私のエンジニアとしての経歴はカミナシが2社目で、前職も含めフロントエンドからバックエンドまで一通り開発はしていました。ですが、AWSなどインフラに関しては、アプリケーション開発時必要になったところを少し触ったりするくらいで、ガッツリと本格的に学んだことがありませんでした。
そんな私ですが、今回ECS Clusterの切り替え作業を先輩エンジニア監修の元一緒に行う機会をいただきました。どのようなことをしたのか、簡単にではありますがご紹介させて頂こうと思います!
ざっくり概要
カミナシのサービスでは、APIサーバーの運用にAmazon ECS(on Fargate)を利用しています。また、APIサーバーコンテナの他にいくつかのコンテナが起動しています。以下がざっくりとした図になります。1つのTask定義があり、4つのコンテナが起動しています。
AppConfigはフィーチャーフラグのために利用しています。同僚のエンジニアの方がAWS Startup Dayに登壇された際スライドや、投稿されたブログ記事があるので、興味のある方はご覧ください!

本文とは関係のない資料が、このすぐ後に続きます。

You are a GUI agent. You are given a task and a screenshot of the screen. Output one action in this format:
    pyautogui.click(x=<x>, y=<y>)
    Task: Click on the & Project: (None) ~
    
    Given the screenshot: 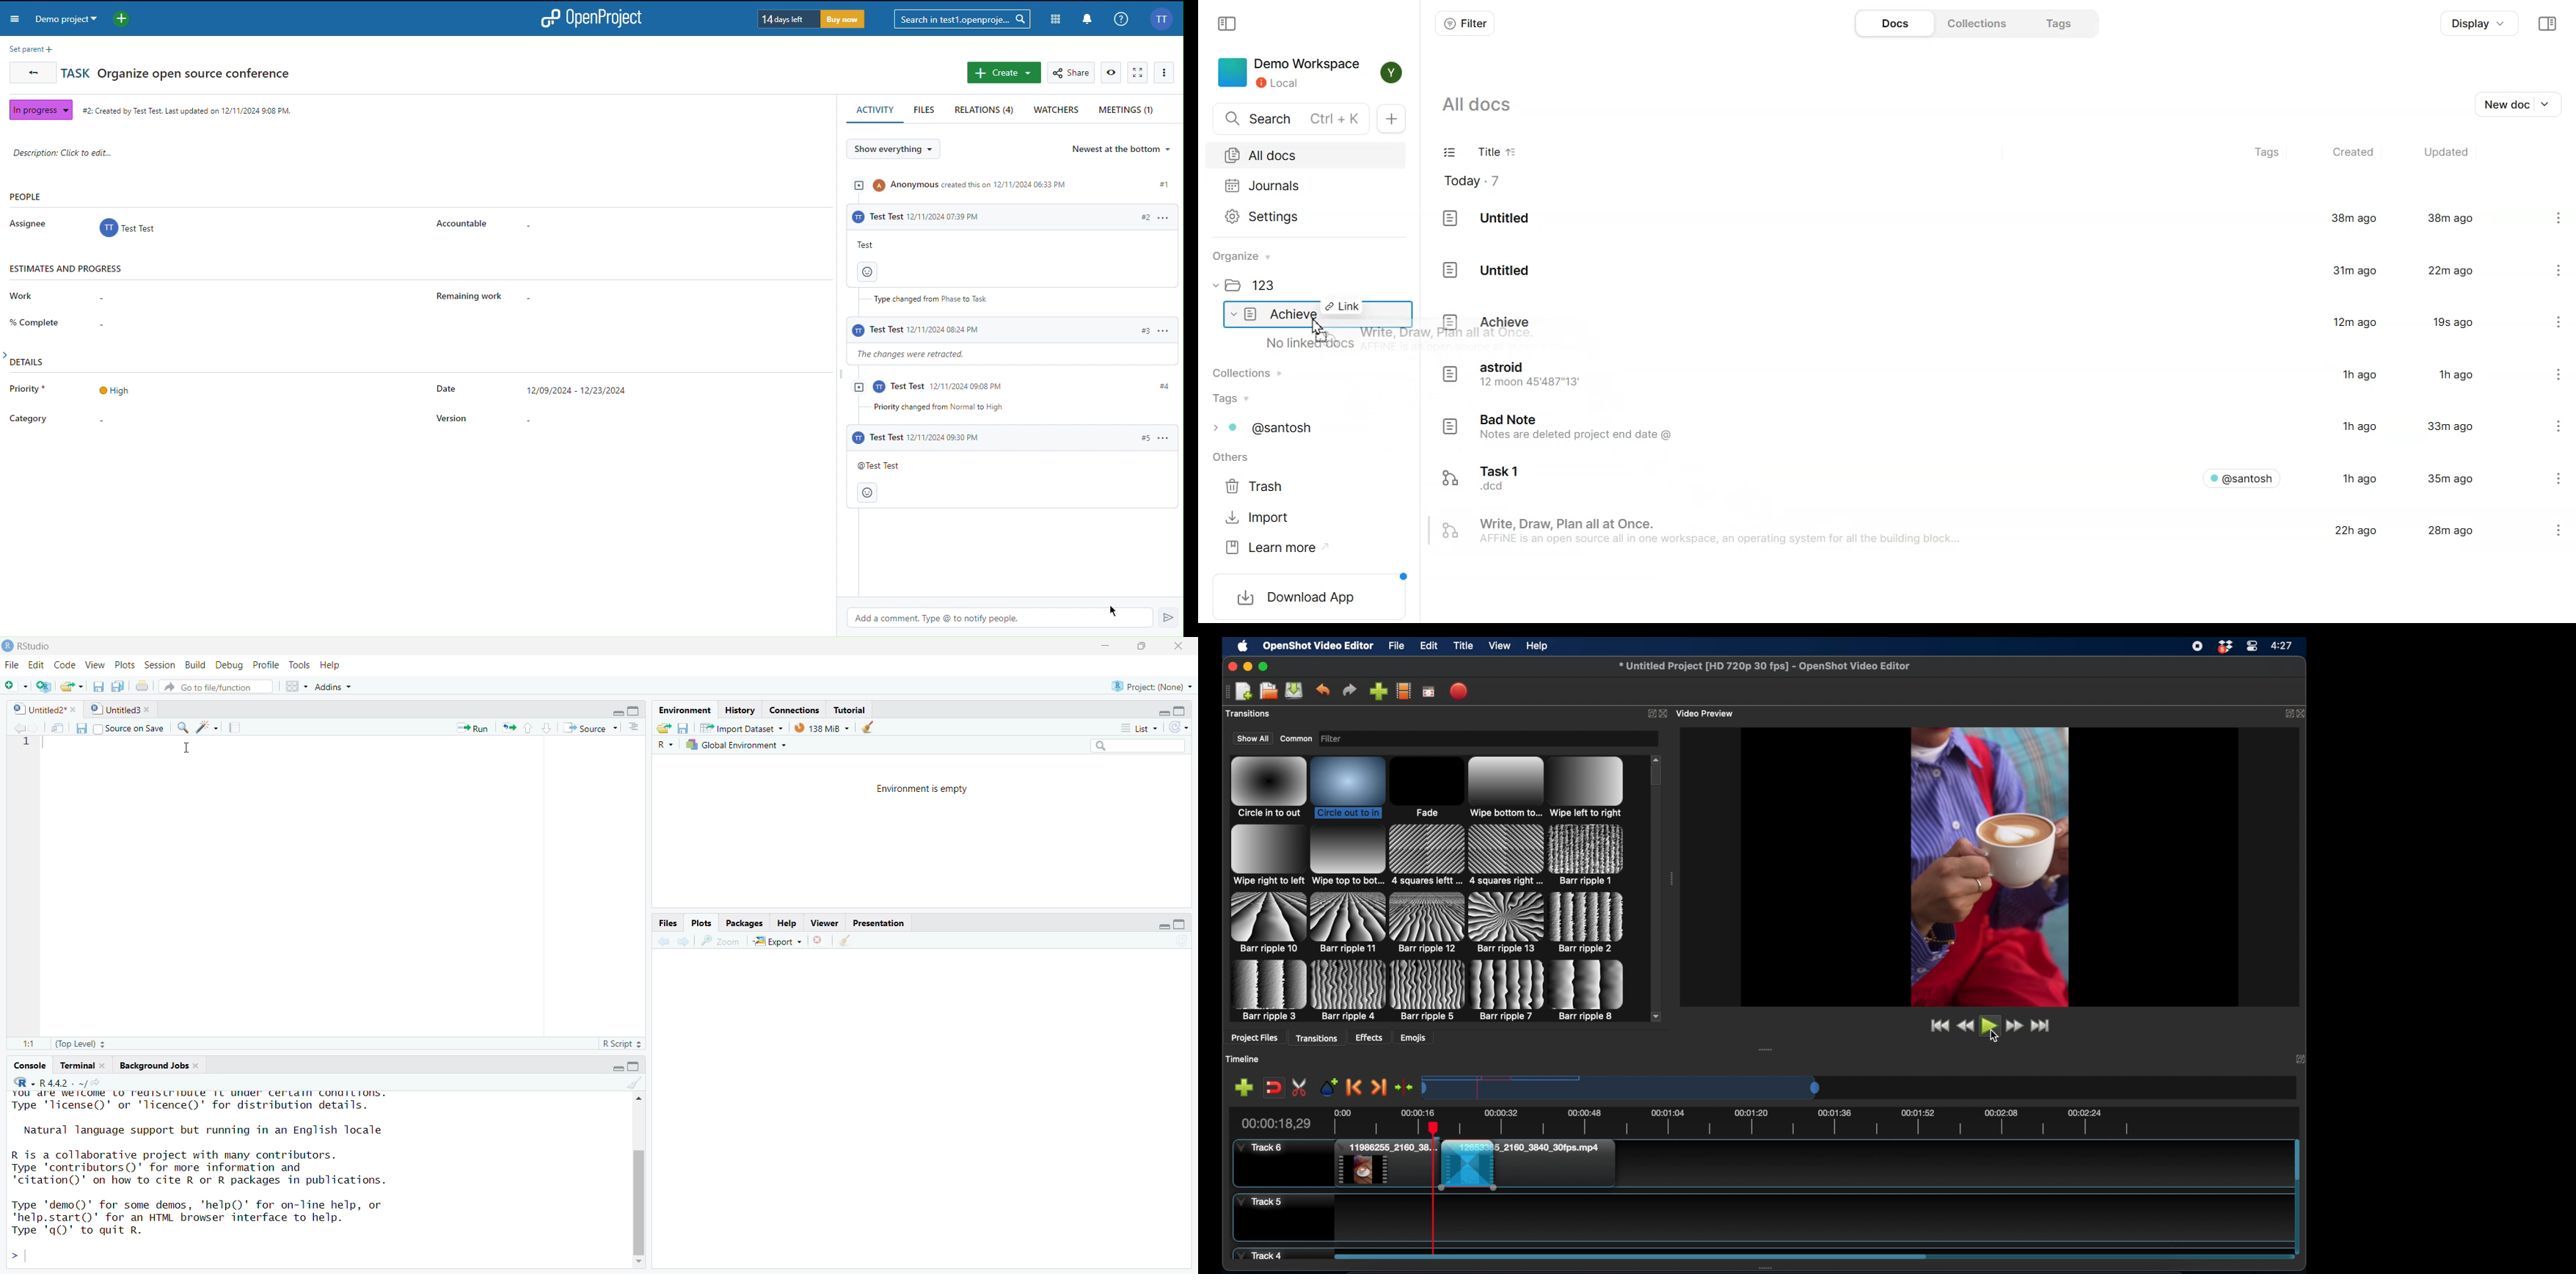 What is the action you would take?
    pyautogui.click(x=1151, y=683)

そんなインフラを運用する中で、3つほどの大きな問題点がありました。それは「リリースパイプラインの問題」「可用性の問題」「IAMロールの問題」です(後ほど詳しく解説します)。
これらの問題を解決するために、現行のECS Clusterに変更を加えていくことはリスクが大きいと判断し、新しいECS Clusterを横に立ち上げて、ゼロダウンタイムで徐々にトラフィックを切り替えていき移行しました🎉
きっかけ
きっかけは、興味ある人いたら一緒にやりましょう!という先輩エンジニアからのお誘いに手を上げたことでした。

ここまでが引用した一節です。